Enfield Council has successfully appealed against a district judge's decision to quash a noise abatement notice issued pursuant to section 80(1) of the Environmental Protection Act 1990 over the "production of noisy music".

Mr Justice Dexter Dias described some of the wording in the council's notice as "unnecessary" but concluded the notice's requirements were not unnecessary or unreasonable.

The London borough served the respondent with an abatement notice in April 2022 for playing loud music from his home.

The notice called on the homeowner to "exercise proper control of the volume" of sound coming from his home, which is an end-terrace property on a residential street.

The notice read:

"The production of noisy music

HEREBY REQUIRE YOU as the owner of the premises […] from which the noise is or would be emitted [forthwith] from the service of this notice to abate the same and also hereby prohibit the recurrence of the same and for that purpose require you to:

"Exercise proper control of the volume of sound generated at the premises to ensure that the total volume of sound emitted is not likely to cause a nuisance to persons residing in the vicinity."

The respondent appealed the notice, pursuant to section 80(3) of the Environmental Protection Act 1990 and Regulations 2(2)(a) and (c) of the Statutory Nuisance (Appeals) Regulations.

The relevant regulations read:

2(2)(a): "that the abatement notice is not justified by s.80 of the EPA."

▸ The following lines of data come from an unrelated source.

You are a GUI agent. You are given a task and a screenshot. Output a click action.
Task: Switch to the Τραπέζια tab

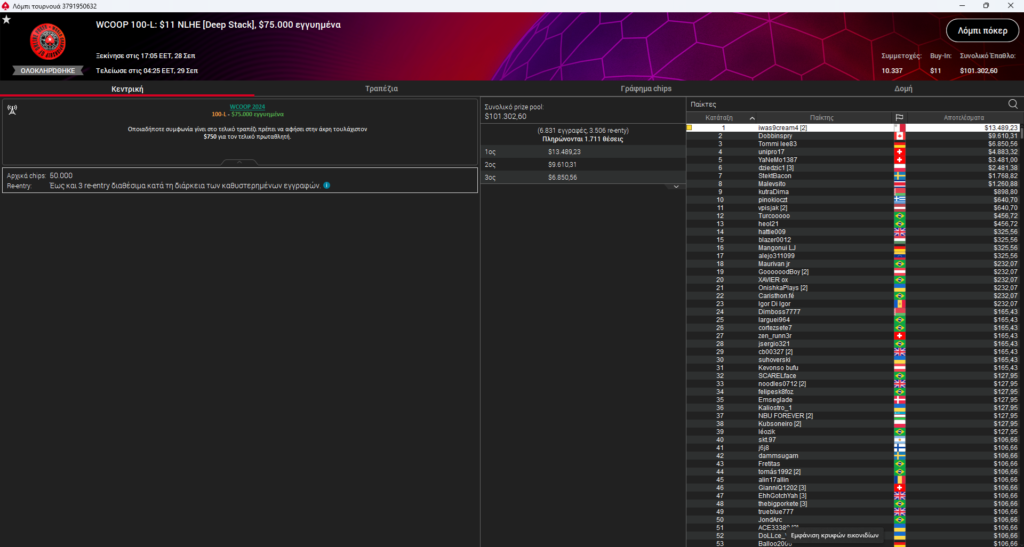point(382,89)
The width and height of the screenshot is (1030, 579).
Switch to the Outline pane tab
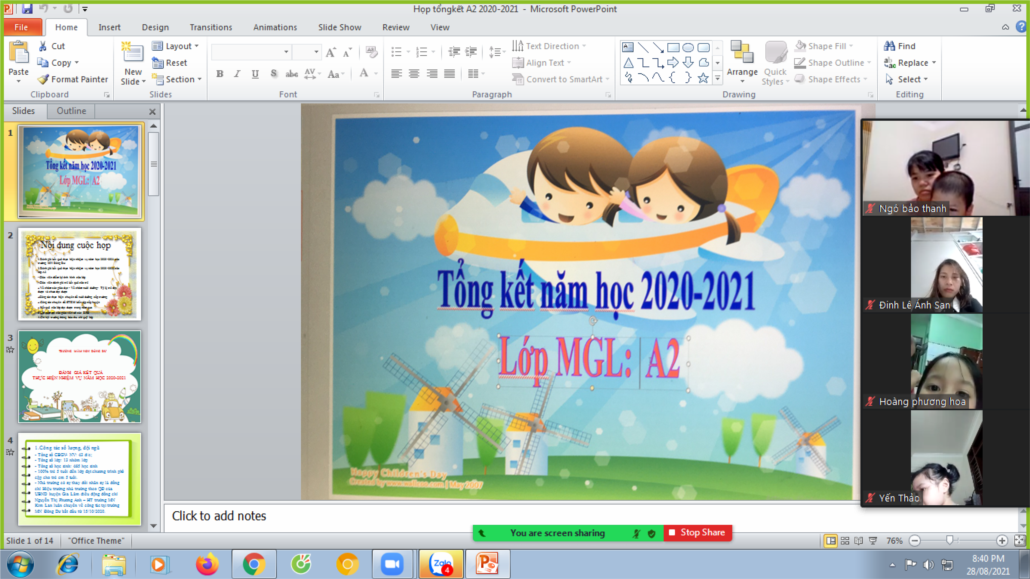point(71,111)
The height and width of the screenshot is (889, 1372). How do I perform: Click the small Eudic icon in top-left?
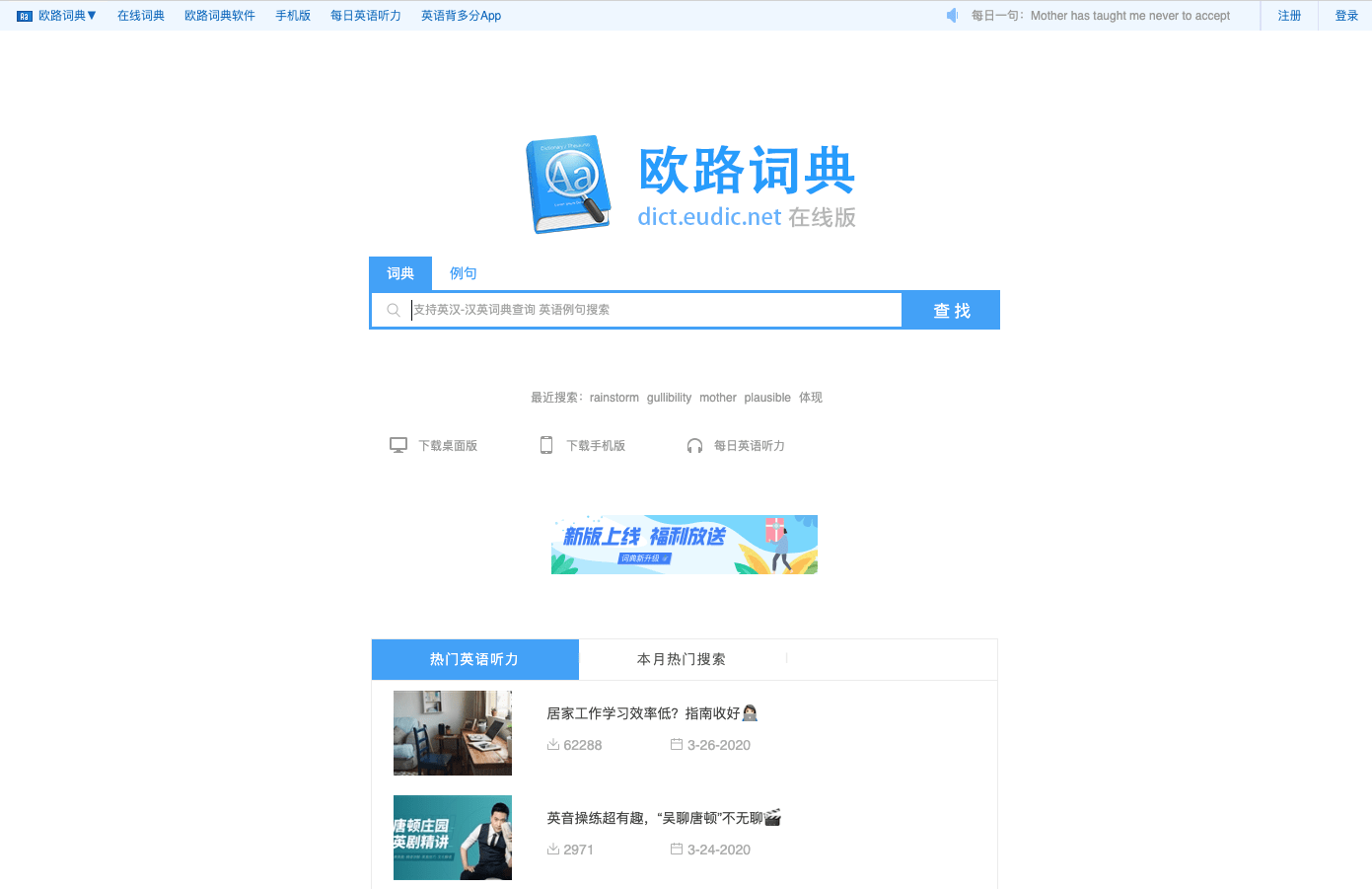point(25,16)
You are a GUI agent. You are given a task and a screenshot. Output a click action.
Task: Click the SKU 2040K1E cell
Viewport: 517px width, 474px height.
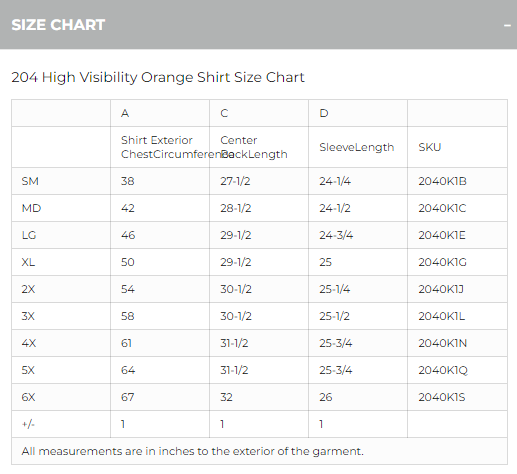point(457,235)
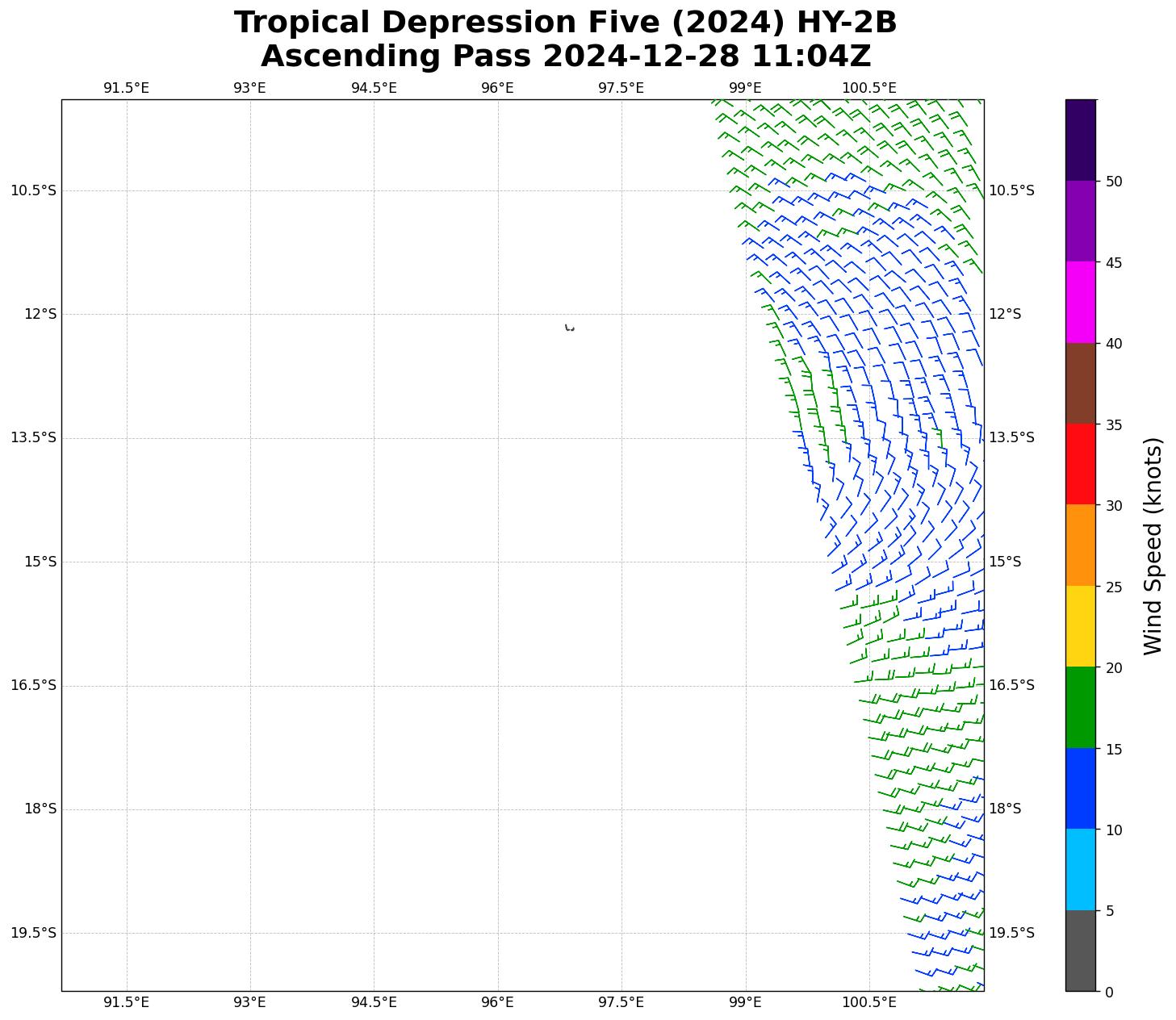Viewport: 1176px width, 1020px height.
Task: Choose the light blue 5–10 knot band
Action: (1080, 869)
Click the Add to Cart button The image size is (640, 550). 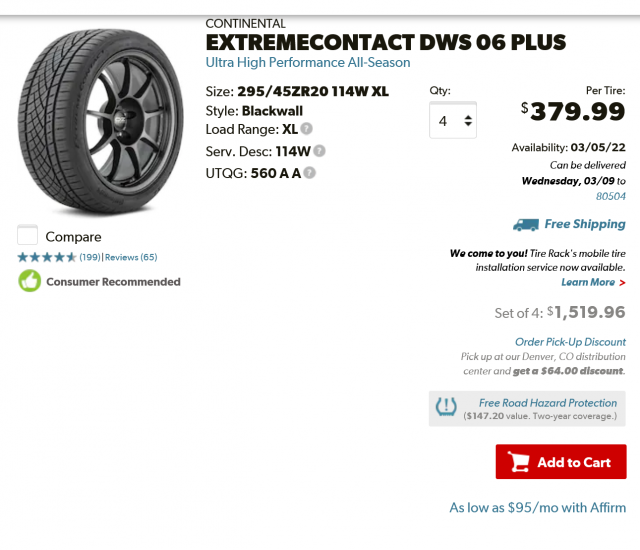point(561,462)
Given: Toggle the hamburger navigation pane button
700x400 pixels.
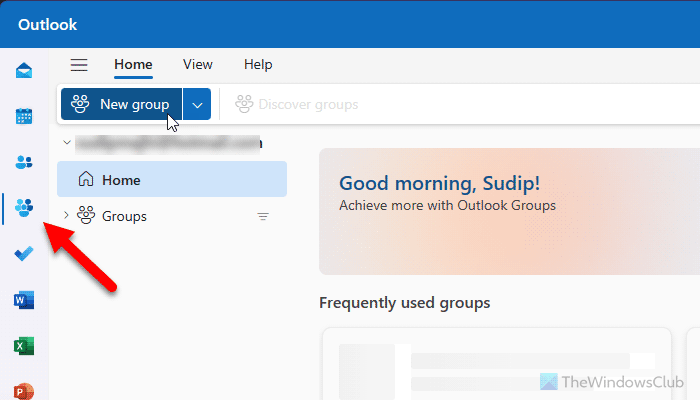Looking at the screenshot, I should coord(79,65).
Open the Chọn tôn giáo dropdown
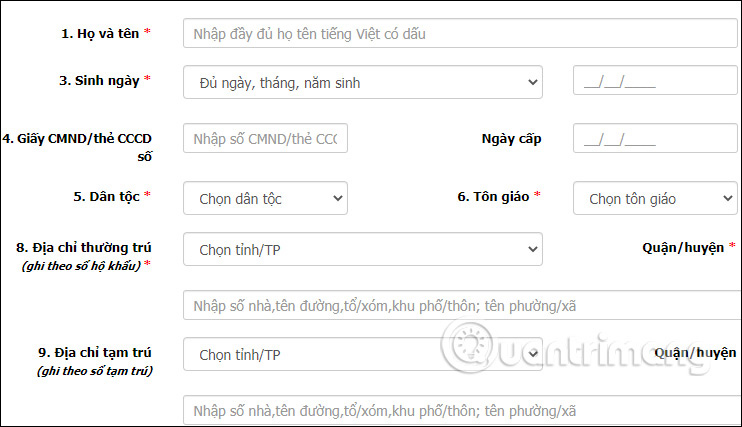The height and width of the screenshot is (427, 742). [x=655, y=198]
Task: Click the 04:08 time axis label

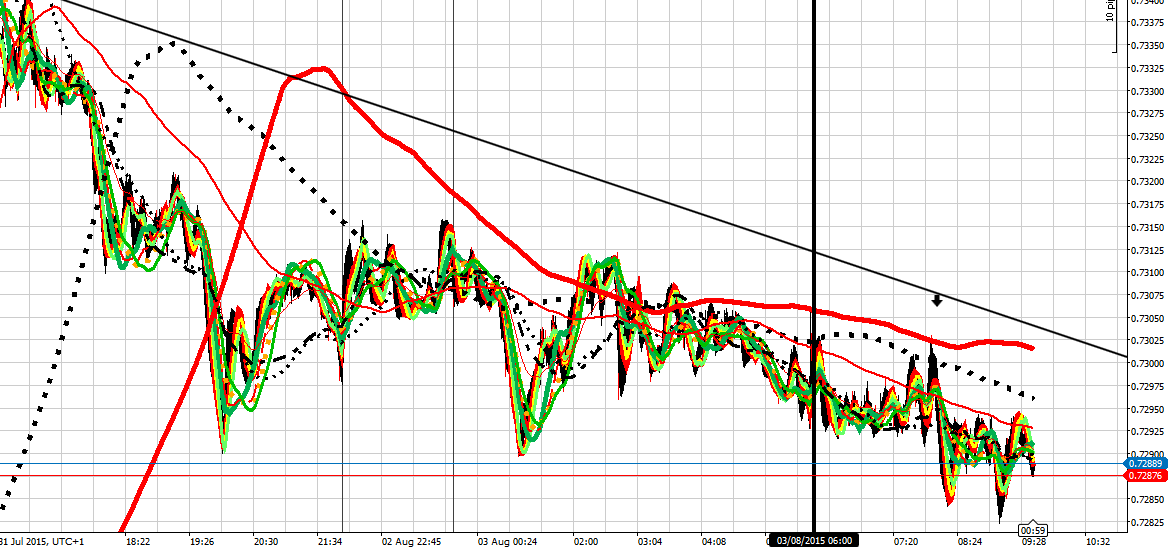Action: (714, 541)
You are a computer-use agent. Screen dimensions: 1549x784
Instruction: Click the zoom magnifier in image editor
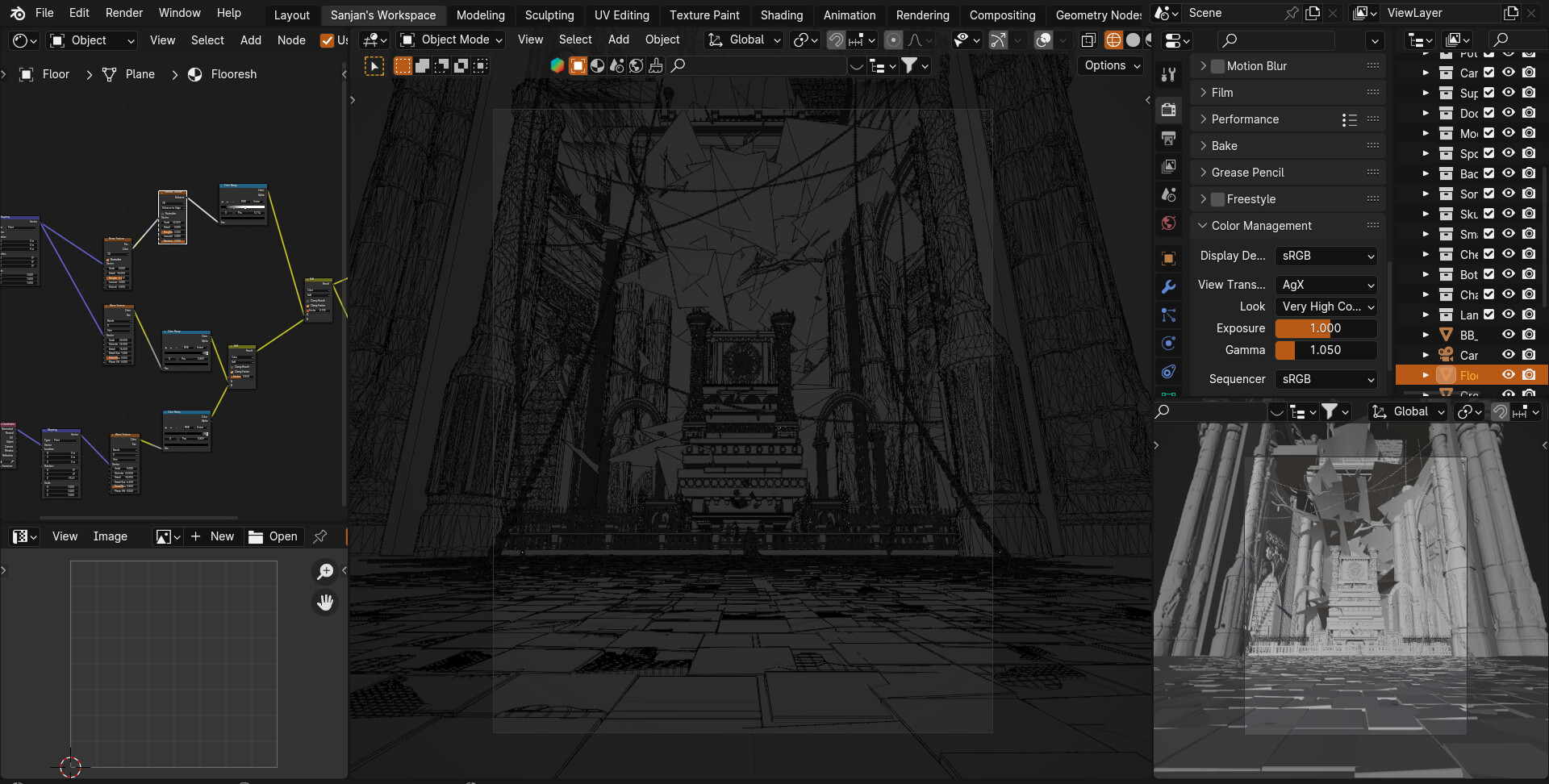tap(325, 572)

2(2)(c): "that the authority has refused unreasonably to accept compliance with alternative requirements, or that the requirements of the abatement notice are otherwise unreasonable in character or extent, or are unnecessary".

At Highbury Corner Magistrates' Court, District Judge Julia Newton found that, while the issuing of the notice was justified pursuant to section 80 of the 1990 Act, "as a result of an omission in the Notice to specify the steps to be taken, as may be necessary for the purpose of abating the nuisance and prohibiting the recurrence of the same, the Notice was invalid".

Her decision added: "If that was incorrect, then it was held that the requirements of the notice were unreasonable in character or extent. The wording was unfair and unreasonable. Consequently, the notice was quashed."

The council then appealed the decision to the High Court, arguing that the district judge was wrong by determining that the notice specified steps and then did not specify the requirements with sufficient clarity. 

A summary of its submission in the High Court judgment read: "The Notice was not invalid on either that basis or due to the second part of the Notice, which in any event could be deleted or varied under the Regulations without affecting the Notice's validity."

The council also said there should be no order as to costs, as the local authority was "simply doing its statutory duty to issue a notice following a finding of nuisance".

The respondent meanwhile submitted that the notice specified steps by the inclusion in the notice of the word "and". However, the authority was not or not sufficiently clear about what steps were required, rendering the notice invalid, the respondent argued.

They further submitted that the term "likely to cause nuisance" was an unreasonable and unenforceable requirement in practice and in itself rendered the notice invalid. This compounded the unreasonableness of the failure to specify steps in either half of the notice, the submission added.

Mr Justice Dias ultimately found that the district judge was incorrect to find that the wording of the abatement notice required the notice to specify steps to be taken in order to abate the noise nuisance.

He also found that the district judge was incorrect in finding the notice invalid.

In addition, the judge concluded that the district judge was wrong to have found the wording was "unreasonable in character or extent".

On this point, Dias J said that while some words in the notice were "unnecessary", the requirements were not unnecessary or unreasonable.

Finally, Dias J concluded that the district judge was wrong to have ordered the council to pay half of the respondent's costs as the notice was valid and the appeal should have been dismissed.

The judge's decision was quashed, and the case was remitted to the Highbury Corner Magistrates' Court with a direction to dismiss both the appeal and the costs order.

The council told the court a separate costs application was "imminent".